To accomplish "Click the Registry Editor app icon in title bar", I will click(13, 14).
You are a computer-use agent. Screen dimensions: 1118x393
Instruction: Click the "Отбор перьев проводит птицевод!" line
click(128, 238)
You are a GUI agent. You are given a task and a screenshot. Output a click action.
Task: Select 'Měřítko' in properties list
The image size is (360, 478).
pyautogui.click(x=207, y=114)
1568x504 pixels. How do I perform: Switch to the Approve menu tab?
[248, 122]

■ ■ ■ ■ ■ ■ ■

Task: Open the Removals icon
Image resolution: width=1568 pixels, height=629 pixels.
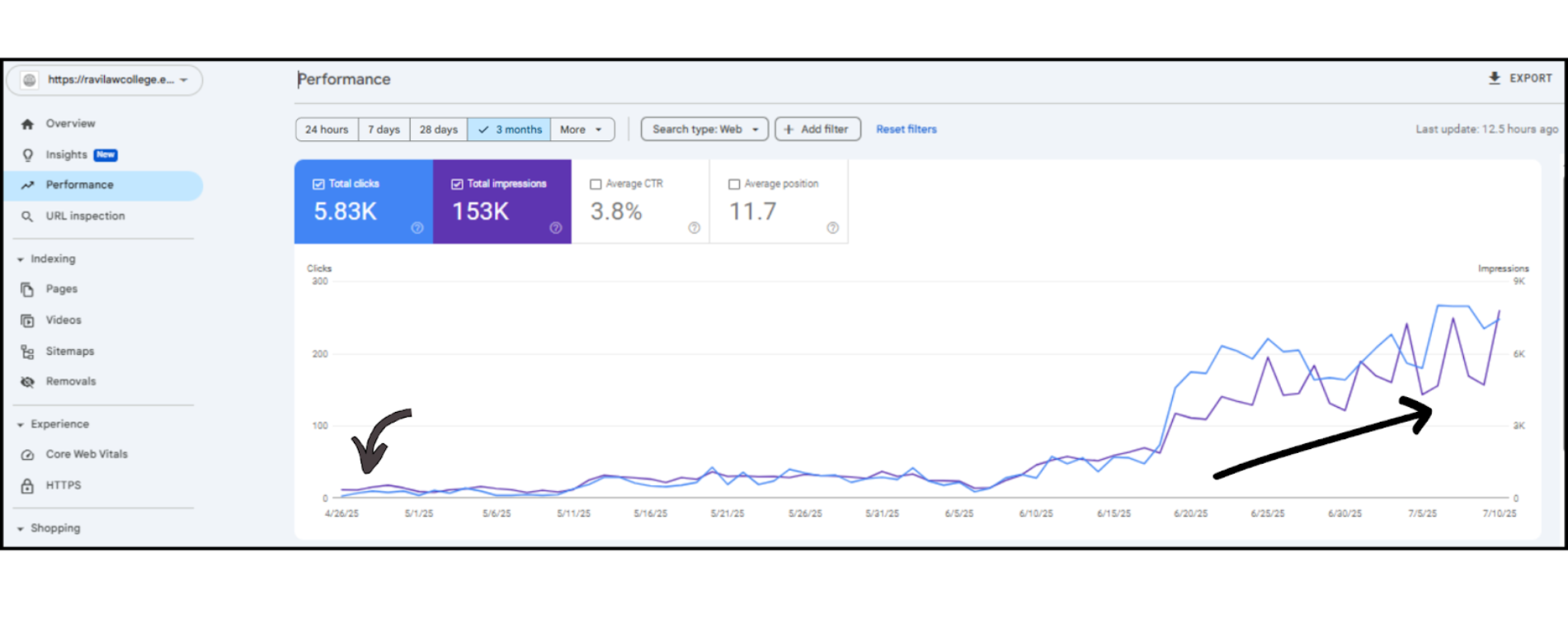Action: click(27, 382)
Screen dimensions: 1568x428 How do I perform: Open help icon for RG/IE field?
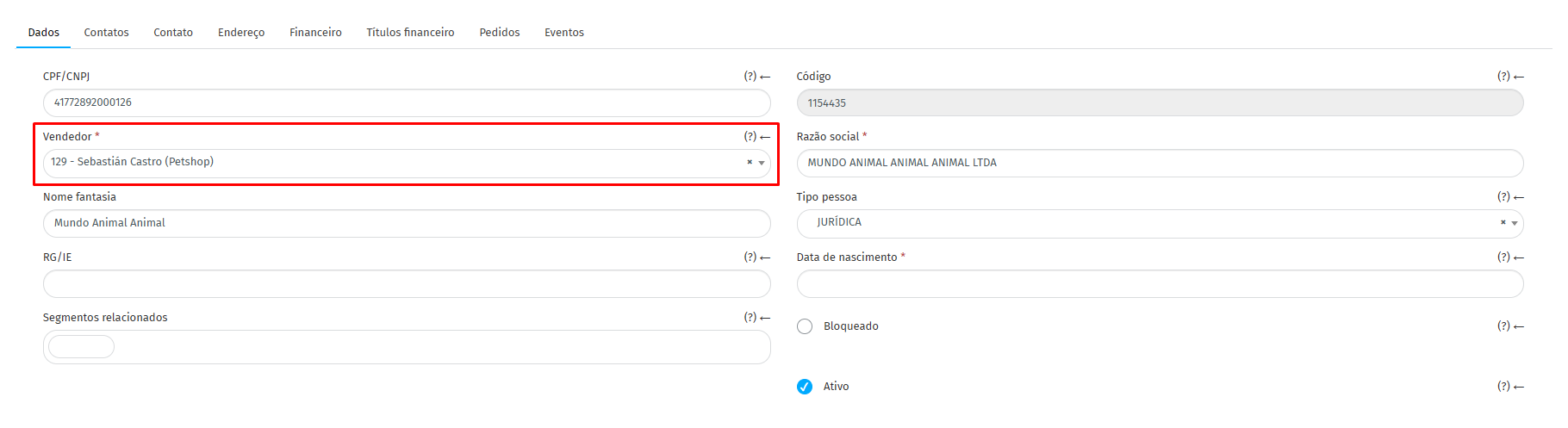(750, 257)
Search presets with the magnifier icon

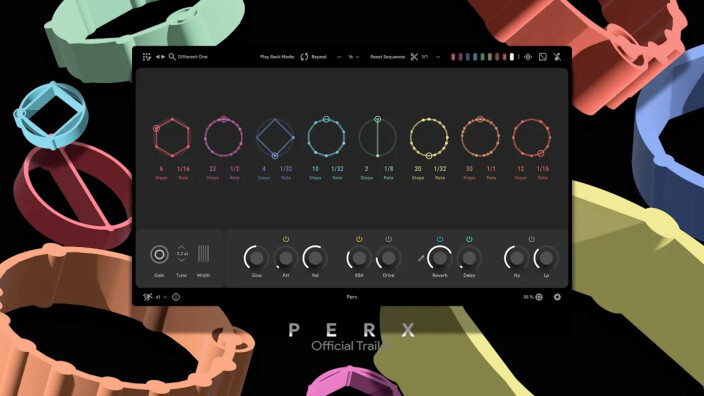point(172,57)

■ ■ ■ ■ ■ ■ ■

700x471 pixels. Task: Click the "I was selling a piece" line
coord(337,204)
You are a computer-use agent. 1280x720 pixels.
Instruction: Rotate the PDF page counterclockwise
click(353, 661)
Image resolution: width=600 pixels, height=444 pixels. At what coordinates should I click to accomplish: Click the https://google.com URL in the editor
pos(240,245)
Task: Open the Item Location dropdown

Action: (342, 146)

■ ■ ■ ■ ■ ■ ■

--- BRIEF ---
Where in the records does the string "agent" appear? Copy every line that has it.

--- EXERCISE RESPONSE ---
You are a computer-use agent. Screen dimensions: 1118x393
You are a GUI agent. You are given a task and a screenshot. Output a click action.
You are a computer-use agent. 1280x720 pixels.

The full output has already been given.